— DATASET RECORDS —
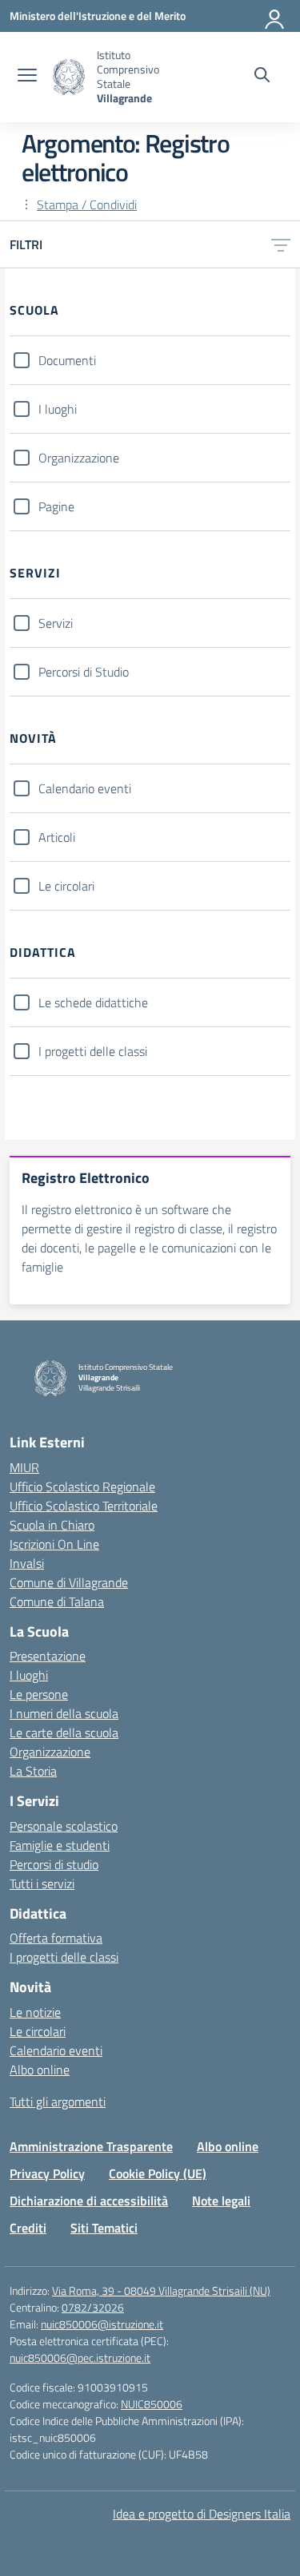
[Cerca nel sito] (262, 76)
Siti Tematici (104, 2227)
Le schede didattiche (93, 1002)
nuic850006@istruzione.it (102, 2324)
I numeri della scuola (64, 1713)
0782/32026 (93, 2307)
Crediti (28, 2227)
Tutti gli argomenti (58, 2101)
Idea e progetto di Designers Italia (201, 2513)
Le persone (39, 1694)
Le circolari (66, 885)
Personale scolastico (64, 1826)
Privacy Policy (47, 2173)
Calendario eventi (84, 788)
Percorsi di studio (54, 1864)
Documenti (67, 360)
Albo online (40, 2069)
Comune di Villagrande (69, 1582)
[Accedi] (275, 16)
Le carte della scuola (64, 1732)
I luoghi (57, 409)
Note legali (221, 2200)
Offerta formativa (56, 1937)
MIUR (24, 1467)
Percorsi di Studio (83, 671)
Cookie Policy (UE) (157, 2173)
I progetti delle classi (92, 1051)
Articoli (56, 837)
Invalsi (27, 1563)
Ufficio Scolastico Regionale (82, 1486)
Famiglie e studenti (60, 1845)
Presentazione (48, 1655)
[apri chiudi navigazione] (27, 76)
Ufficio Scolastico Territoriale (84, 1505)
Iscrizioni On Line (54, 1544)
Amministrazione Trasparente (91, 2146)
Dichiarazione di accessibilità (89, 2200)
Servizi (55, 623)
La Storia (33, 1770)
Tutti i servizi (42, 1883)
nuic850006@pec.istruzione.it (80, 2357)
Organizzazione (78, 457)
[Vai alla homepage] (69, 77)
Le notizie (35, 2012)
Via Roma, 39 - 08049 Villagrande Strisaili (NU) (161, 2290)
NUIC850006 (151, 2403)
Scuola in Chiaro (52, 1524)
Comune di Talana (57, 1601)
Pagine (56, 506)
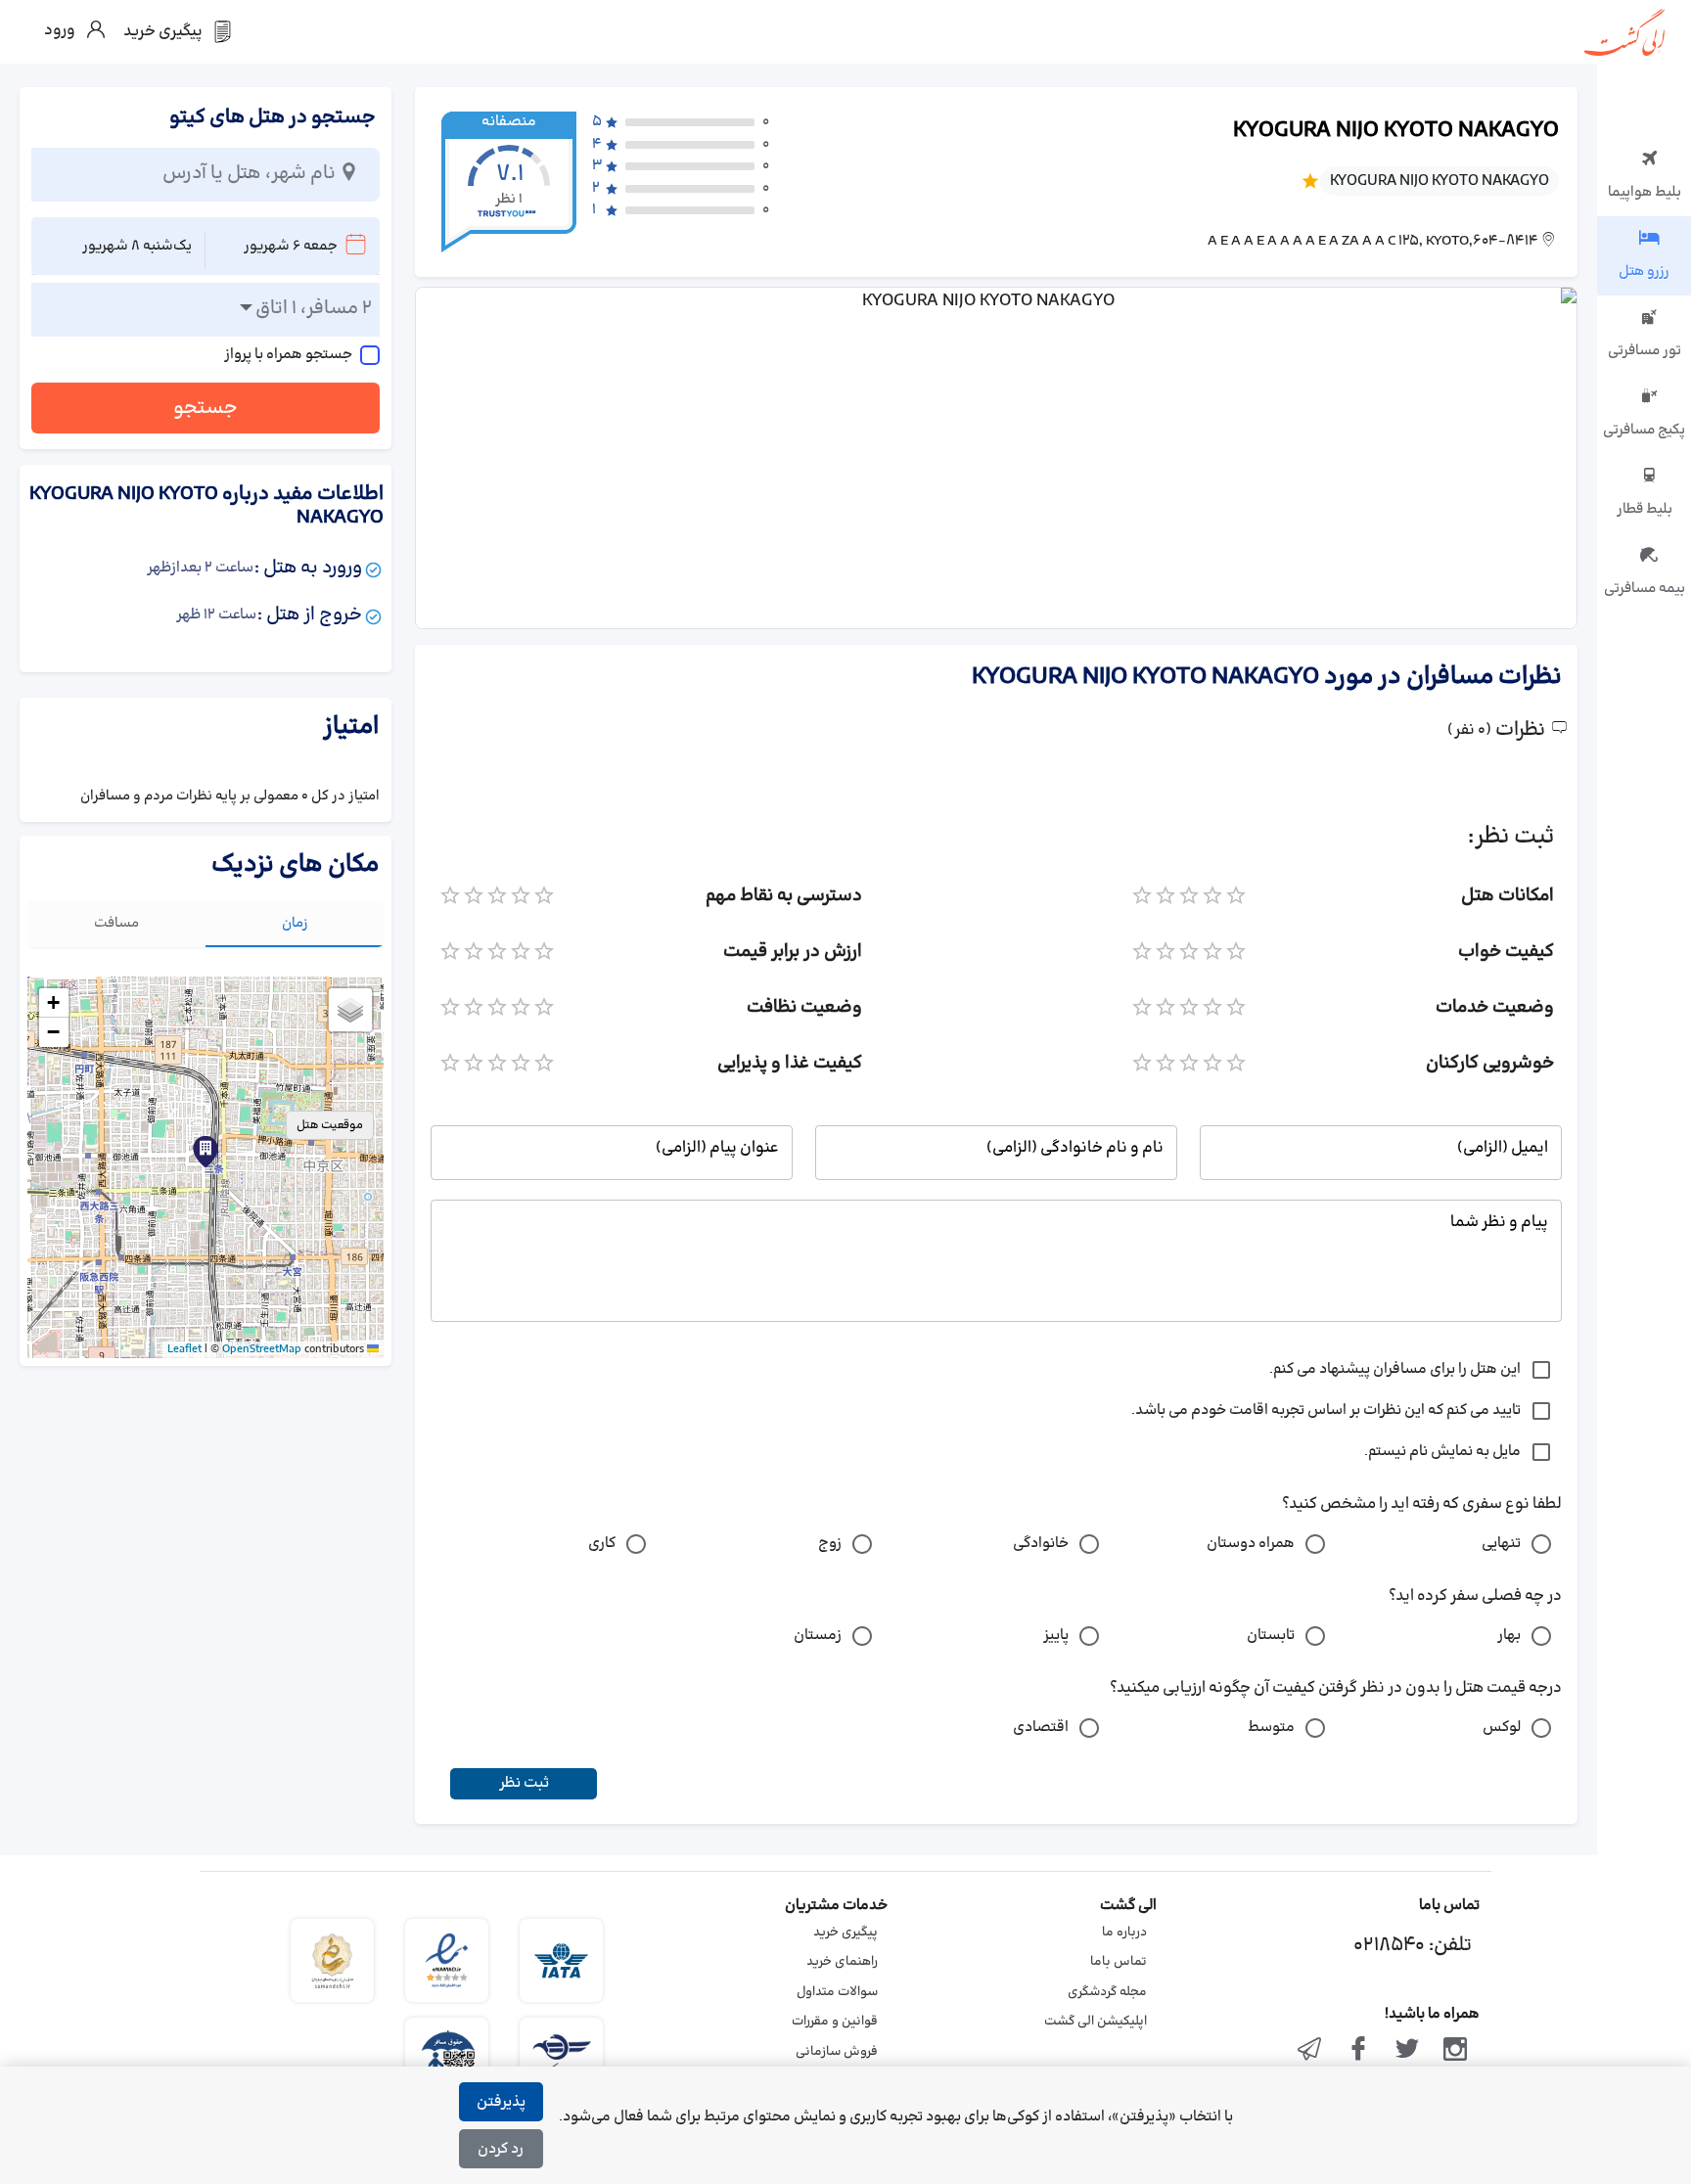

— TASK OBJECTIVE —
If a line in the entries above contains "della", report it.

— SOLUTION TO THE EXERCISE —
I numeri della scuola (64, 1713)
Le carte della scuola (64, 1732)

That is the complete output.